Greg Glassman stepped down after athletes, gyms and sportswear firms cut ties with his $4bn (£3.1bn) brand.
Mr Glassman acknowledged having caused a “rift” in the CrossFit community.
His exit came on the day of Floyd’s funeral in Texas. The unarmed black man died last month after a policeman in Minneapolis knelt on his neck.
How did Glassman resign?
In a statement on Tuesday, Mr Glassman said: “I’m stepping down as CEO of CrossFit, Inc, and I have decided to retire.
“On Saturday I created a rift in the CrossFit community and unintentionally hurt many of its members.”
He added: “I cannot let my behaviour stand in the way of HQ’s or affiliates’ missions. They are too important to jeopardise.”
His statement was followed by another from Dave Castro, his successor at the helm of the company.
The incoming CEO said: “CrossFit is a community – one that is global, diverse, and tough.”
He added: “Our community is hurt, though. Our shared bond brings together millions of people with differing opinions, viewpoints, and experiences.”
Mr Glassman conceived the company as a high school gymnast in his parents’ garage in California. It is now affiliated with an estimated 13,000 gyms worldwide.
What was the controversy?
In reply to a public health body saying racism was a public health issue, Greg Glassman tweeted on Saturday night: “FLOYD-19.”
He also called an affiliate “delusional” for questioning why CrossFit had been silent on the killing in Minneapolis.
According to Buzzfeed, hours before posting the fateful tweet, Mr Glassman had told gym owners on a private Zoom call: “We’re not mourning for George Floyd – I don’t think me or any of my staff are.
“Can you tell me why I should mourn for him?

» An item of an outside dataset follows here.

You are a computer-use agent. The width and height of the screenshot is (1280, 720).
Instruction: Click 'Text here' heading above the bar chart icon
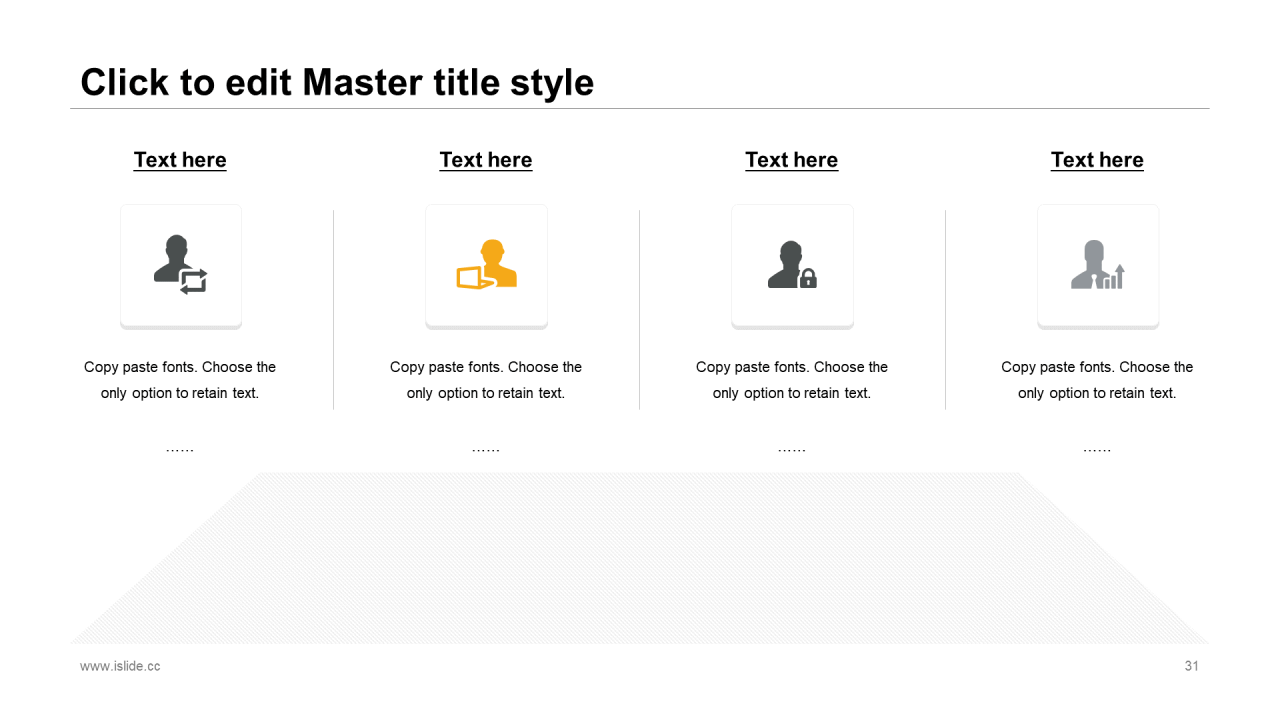(1097, 160)
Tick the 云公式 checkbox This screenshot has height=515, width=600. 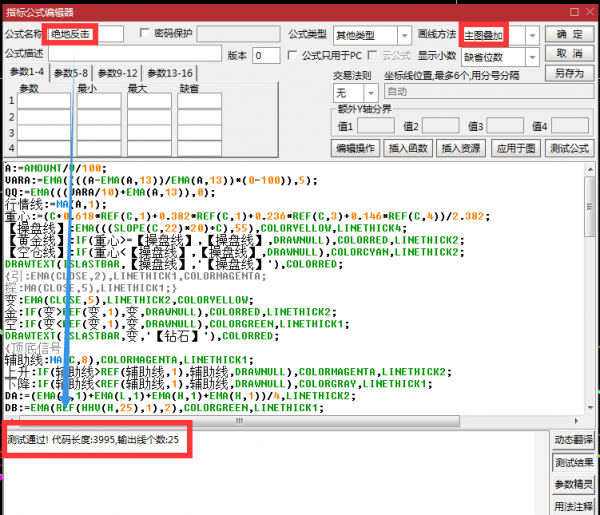tap(373, 55)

Other than that it’s the white thing to do.”
More on George Floyd’s death
What was the response to his remarks?
Hundreds of affiliate gyms have removed CrossFit from their branding.
One of these gyms, Petworth Fitness in Washington DC – formerly CrossFit Petworth – wrote on Instagram: “For a brand that has preached about being ‘for all’, the deafening silence on current and past issues of racism tells us all we need to know.”
It added that it would donate its annual affiliate fee – $3,000 – to the Black Lives Matter DC and Know Your Rights anti-racist campaign groups.
Adidas AG, which owns Reebok, also issued a statement confirming it was ending its relationship with CrossFit.
“Recently, we have been in discussions regarding a new agreement, however, in light of recent events, we have made the decision to end our partnership with CrossFit HQ,” the company said in a statement to AFP news agency.
Several CrossFit athletes also criticised the company.
Four-time CrossFit Games champion Matthew Fraser praised a colleague for disaffiliating from the company, while Olympian and three-time CrossFit Games champion Tia-Clair Toomey said she was “incredibly saddened, disappointed and frustrated” with Mr Glassman’s comments.
Icelandic CrossFit athlete Katrin Tanja Davidsdottir also posted screenshots of Mr Glassman’s tweet and email, and said she was “ashamed, disappointed and angry”.